I am not afforded to take for granted that my son is going to be fine even after all this .... imagine that ... I haven't been home except for a few days twice since May 21st, 2010. I would do anything for my child ... anything ... God grant me the strength because honestly ... I am really weak ... I'm beat down and trying so hard to stay strong .... why my son ..... why this precious boy .... he's enduring so much Lord I pray you allow him a full life and a long life.

We had no treatment today because it's Veteran's Day.... but I am so thankful that Nicole came because she has made me realize there are such important messages I need people to see - to read .... this is one I ask you kindly to read and watch with an open heart.

I spent the day at Wolfson's Children Hospital with Brandi and her husband because Megan P., (on our friends we follow link) needed another MRI because of symptoms ... thanking God tonight because her MRI is stable.

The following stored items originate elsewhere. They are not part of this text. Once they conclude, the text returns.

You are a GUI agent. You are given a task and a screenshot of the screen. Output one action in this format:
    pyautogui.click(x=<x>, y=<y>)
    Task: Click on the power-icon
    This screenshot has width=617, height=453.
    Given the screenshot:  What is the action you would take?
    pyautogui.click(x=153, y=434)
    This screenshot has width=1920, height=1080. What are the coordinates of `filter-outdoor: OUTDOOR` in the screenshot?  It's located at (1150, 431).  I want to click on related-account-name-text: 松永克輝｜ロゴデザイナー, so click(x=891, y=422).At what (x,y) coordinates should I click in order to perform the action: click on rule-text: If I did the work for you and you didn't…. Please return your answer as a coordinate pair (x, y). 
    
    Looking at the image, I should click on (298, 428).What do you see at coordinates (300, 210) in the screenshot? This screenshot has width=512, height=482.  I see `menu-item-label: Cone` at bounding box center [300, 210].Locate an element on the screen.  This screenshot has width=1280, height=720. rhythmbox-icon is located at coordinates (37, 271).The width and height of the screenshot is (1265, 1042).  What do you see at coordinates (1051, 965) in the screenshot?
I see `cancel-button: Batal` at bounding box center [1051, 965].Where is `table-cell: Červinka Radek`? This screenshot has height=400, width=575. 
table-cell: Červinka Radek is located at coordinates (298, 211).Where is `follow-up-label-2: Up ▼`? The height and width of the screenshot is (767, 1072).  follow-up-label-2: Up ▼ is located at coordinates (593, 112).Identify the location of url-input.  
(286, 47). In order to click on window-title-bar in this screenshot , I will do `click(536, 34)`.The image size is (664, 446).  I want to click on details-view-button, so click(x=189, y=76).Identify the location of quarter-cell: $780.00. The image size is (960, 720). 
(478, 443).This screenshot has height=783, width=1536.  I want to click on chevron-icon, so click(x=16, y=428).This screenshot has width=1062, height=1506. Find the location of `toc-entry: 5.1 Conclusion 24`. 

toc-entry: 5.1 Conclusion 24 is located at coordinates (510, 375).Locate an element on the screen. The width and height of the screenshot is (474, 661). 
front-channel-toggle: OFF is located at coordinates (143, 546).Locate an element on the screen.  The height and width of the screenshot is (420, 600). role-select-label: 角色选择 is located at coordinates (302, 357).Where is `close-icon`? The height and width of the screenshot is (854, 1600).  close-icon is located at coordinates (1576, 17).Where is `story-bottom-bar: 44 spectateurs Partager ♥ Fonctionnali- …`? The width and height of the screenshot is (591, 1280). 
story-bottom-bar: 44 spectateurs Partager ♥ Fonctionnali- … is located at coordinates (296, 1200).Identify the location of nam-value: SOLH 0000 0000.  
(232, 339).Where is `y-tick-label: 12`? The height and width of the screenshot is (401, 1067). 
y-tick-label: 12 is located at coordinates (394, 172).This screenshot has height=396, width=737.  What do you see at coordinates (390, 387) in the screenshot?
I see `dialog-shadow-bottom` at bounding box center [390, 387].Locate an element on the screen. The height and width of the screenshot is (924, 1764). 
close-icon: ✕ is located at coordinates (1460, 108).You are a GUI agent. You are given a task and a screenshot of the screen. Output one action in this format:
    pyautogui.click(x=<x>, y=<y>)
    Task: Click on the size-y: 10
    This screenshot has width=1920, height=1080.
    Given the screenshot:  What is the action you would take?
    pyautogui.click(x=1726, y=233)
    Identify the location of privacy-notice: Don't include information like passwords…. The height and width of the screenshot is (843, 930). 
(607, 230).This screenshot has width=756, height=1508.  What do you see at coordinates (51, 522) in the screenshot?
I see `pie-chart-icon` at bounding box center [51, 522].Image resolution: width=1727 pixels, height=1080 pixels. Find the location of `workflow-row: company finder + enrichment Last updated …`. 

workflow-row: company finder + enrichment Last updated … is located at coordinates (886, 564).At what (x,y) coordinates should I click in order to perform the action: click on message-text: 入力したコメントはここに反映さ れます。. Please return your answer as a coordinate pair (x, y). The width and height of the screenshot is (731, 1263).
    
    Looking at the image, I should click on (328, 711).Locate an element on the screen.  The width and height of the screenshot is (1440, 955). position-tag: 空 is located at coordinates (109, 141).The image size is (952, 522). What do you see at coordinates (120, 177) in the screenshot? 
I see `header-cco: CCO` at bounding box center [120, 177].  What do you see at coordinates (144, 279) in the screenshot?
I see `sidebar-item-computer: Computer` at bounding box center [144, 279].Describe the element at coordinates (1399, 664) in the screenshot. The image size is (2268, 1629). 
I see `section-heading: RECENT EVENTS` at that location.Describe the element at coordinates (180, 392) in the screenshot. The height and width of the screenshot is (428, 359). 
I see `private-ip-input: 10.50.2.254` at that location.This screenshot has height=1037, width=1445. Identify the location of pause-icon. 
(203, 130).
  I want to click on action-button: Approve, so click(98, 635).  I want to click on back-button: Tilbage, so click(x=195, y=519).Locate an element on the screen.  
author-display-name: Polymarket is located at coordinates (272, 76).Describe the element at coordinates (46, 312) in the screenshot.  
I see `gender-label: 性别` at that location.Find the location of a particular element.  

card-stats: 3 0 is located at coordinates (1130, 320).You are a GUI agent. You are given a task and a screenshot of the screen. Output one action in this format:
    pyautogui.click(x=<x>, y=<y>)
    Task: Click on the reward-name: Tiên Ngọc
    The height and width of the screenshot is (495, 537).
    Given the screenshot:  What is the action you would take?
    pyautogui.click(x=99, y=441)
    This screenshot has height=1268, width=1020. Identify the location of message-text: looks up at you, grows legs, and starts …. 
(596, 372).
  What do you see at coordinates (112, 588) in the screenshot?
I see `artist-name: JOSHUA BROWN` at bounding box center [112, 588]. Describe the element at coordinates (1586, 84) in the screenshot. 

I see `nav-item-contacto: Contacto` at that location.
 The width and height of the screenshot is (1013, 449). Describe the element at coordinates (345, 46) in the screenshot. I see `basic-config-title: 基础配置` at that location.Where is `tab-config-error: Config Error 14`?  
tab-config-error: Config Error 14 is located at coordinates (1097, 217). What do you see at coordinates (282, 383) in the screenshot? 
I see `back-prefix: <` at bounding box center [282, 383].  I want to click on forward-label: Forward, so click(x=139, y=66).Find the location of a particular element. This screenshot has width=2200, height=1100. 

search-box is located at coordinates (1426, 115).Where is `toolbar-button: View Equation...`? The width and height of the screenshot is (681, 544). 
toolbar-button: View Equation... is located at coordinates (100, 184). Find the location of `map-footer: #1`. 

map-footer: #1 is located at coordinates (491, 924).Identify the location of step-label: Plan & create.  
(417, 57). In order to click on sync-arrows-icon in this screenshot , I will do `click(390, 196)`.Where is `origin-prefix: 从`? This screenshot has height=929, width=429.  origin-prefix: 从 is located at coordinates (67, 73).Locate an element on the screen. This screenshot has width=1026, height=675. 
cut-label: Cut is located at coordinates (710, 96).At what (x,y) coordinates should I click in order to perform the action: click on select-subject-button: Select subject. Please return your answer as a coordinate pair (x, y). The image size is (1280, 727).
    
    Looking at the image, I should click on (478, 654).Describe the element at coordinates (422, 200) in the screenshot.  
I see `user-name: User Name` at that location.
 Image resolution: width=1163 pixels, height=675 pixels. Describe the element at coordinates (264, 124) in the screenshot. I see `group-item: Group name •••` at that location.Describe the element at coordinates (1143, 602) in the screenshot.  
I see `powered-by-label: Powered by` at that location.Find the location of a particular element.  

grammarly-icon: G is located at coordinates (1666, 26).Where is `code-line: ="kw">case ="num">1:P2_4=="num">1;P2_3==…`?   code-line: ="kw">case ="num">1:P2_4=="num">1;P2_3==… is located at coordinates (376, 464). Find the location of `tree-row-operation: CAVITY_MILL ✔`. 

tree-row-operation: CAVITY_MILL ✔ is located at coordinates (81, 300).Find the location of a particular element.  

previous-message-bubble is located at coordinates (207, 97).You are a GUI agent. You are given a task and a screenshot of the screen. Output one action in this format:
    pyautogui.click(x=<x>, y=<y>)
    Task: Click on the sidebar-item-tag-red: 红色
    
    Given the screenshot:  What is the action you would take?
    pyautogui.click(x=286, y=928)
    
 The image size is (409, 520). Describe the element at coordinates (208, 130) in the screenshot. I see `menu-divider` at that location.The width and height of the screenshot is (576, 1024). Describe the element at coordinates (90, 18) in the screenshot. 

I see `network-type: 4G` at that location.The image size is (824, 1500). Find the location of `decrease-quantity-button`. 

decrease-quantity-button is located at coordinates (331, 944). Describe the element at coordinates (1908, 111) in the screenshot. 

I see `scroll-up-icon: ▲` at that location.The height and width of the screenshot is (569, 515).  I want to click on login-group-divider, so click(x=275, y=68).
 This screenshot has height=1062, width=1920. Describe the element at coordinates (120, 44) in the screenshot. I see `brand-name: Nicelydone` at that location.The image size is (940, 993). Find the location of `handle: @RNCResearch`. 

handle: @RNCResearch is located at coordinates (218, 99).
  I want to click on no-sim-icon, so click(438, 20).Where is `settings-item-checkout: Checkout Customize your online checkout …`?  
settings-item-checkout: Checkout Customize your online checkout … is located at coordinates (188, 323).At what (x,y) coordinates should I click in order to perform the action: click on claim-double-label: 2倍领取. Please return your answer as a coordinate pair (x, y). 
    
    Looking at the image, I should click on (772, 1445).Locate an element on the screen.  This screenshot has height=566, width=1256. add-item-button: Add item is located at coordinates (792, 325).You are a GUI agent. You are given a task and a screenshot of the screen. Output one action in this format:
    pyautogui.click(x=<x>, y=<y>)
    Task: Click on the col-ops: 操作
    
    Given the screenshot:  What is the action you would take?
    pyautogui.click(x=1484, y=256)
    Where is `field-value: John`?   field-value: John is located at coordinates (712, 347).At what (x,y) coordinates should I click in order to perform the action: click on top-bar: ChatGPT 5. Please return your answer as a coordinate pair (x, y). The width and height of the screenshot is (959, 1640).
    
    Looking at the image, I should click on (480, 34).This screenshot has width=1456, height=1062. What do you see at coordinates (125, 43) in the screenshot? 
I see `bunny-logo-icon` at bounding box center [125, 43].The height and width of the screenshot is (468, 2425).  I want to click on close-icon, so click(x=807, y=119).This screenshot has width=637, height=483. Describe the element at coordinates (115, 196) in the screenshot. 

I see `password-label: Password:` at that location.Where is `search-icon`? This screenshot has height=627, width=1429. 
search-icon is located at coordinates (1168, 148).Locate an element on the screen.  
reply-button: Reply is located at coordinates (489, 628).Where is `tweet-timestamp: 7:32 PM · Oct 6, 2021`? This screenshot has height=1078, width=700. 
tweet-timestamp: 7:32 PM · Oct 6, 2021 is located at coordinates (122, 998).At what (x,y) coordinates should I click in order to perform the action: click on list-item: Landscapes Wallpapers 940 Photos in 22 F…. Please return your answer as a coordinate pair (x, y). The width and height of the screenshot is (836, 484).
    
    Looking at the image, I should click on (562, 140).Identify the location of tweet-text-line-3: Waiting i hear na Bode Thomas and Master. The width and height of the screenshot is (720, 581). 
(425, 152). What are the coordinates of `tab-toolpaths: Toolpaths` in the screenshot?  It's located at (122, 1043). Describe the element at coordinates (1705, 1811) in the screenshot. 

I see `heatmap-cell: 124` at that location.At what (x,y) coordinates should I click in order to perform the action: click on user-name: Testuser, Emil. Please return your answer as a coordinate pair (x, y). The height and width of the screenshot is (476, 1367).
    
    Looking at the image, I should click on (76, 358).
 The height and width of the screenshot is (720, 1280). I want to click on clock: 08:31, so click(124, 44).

Day 17 of Proton...complete! Nicole came back and watched him sedated in the gantry today. It's a bizarre process to watch. We hung out with Kim and her Mom in the lobby and spent a little time talking. She and I had lunch and then she left to go home. I spent the day with my boy and it's my Birthday today .... I can only thank God today that I am able to spend today with my precious Nicholas.

After lunch Brandi and her girls stopped by. Megan has an MRI tomorrow so we are going to sit with her during it. In the photo to the left is a pic of Megan, Baby Nicholas and I. Before Nicole came I planned to have dinner at my place with Kim and her Mom so they could all catch up, but I didn't cancel and still had them come over for dinner. Christian and Baby Nicholas played and we had a great time.


Dear Lord,

Thank you for today - everyday is a blessing ... but I want to thank you for allowing me to spend my day with my boy .... I miss my family but in a few weeks we will be back together again.

Day 16 of Proton...complete! Went home and napped and then Nicole, (Baby Wade's Momma) came to visit us. It's the first time I have seen her since her precious boy went to see Jesus. It's so good to see her, we didn't get to spend much time together before she got a call from home and her daughter was running a high fever. She felt like she needed to go home in the morning. She's going with me to the Proton Center in the morning and then going back to take care of Lauren. She's one of the only people I feel like I can tell anything to about this process and my fears and she understands me. I am blessed to have her.

Thank you Auntie Nicole for visiting us and thank you for the Toy Story Jammies and Movie .... we love you soooo much!